▸ **EXERCISE REQUIREMENTS**
Quote the material exactly from the line that contains "Task: Click the notifications bell icon" through its last line. Any pictures are to be left out.

▸ **DATA LISTING**
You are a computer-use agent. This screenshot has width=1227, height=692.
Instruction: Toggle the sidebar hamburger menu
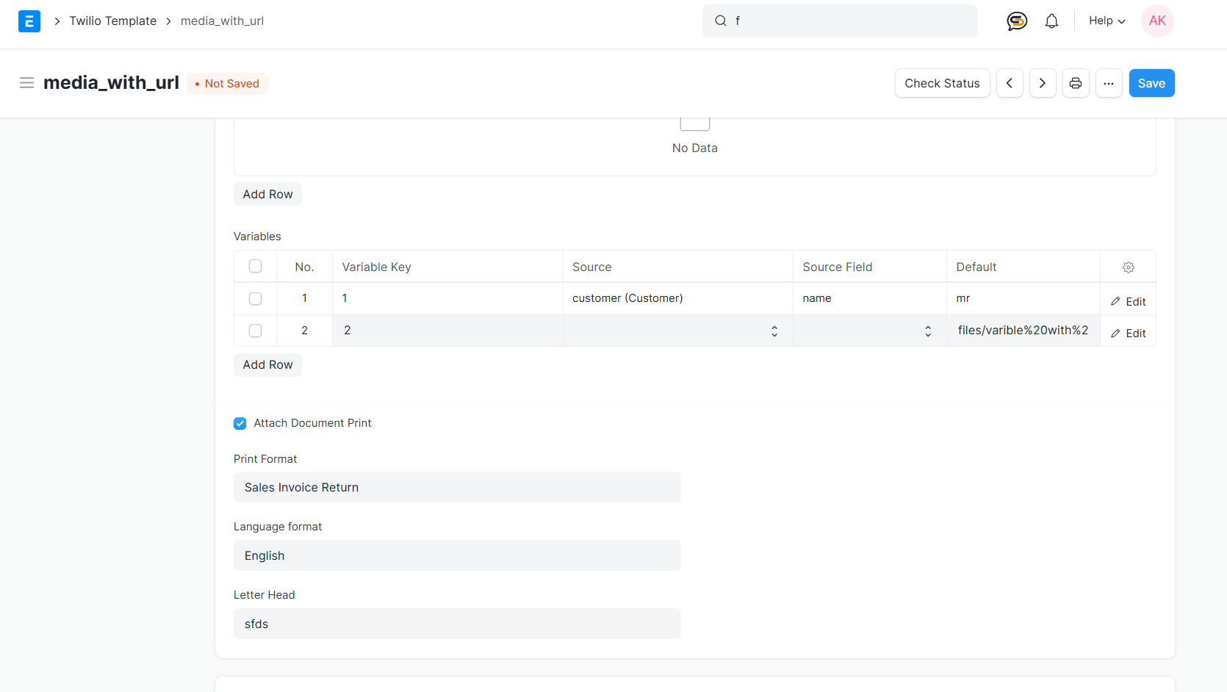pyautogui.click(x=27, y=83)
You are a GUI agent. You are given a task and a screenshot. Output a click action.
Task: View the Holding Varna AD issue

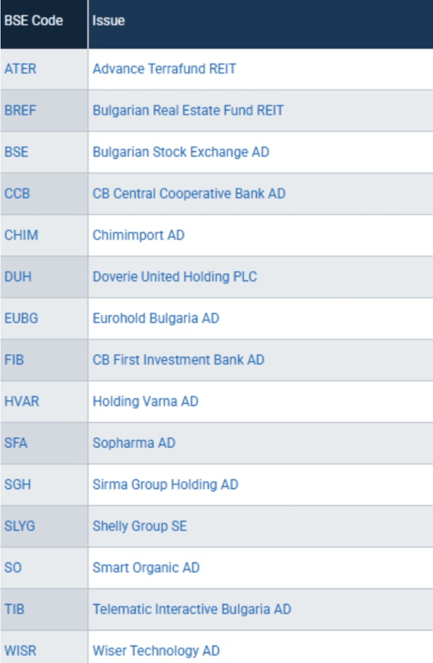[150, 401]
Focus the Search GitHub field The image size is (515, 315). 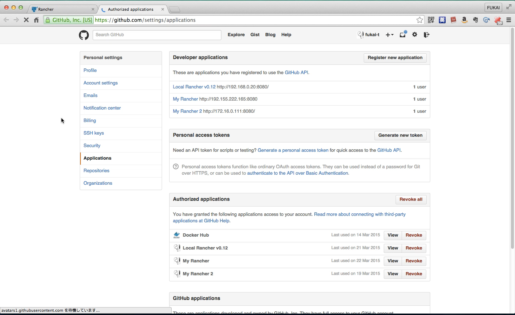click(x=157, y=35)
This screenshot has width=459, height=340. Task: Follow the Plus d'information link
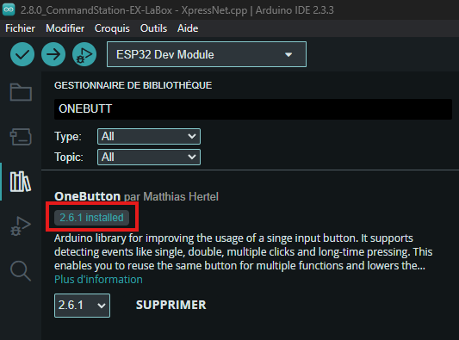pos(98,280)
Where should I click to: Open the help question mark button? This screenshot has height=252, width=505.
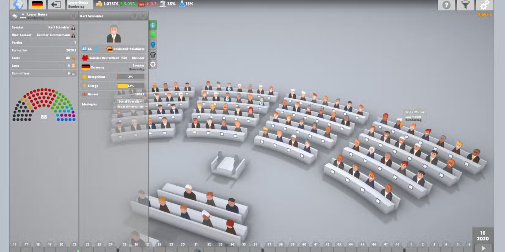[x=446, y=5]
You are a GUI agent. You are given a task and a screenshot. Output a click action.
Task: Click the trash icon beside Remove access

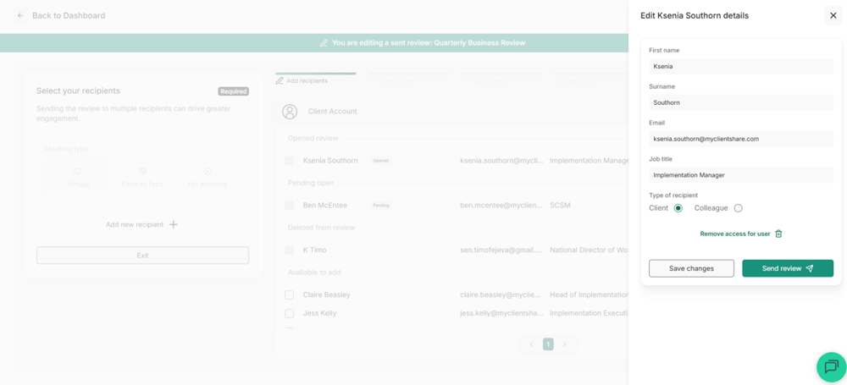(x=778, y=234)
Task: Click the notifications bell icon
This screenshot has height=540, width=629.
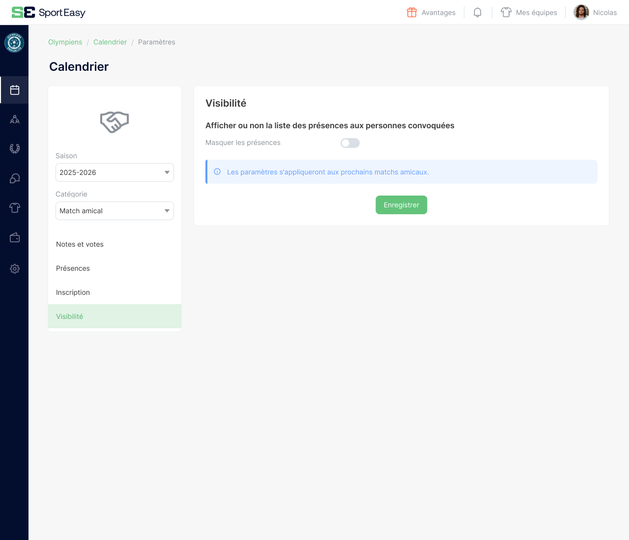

▸ **OUTPUT OF THE TASK**
Task: Click the notifications bell icon
This screenshot has height=540, width=629.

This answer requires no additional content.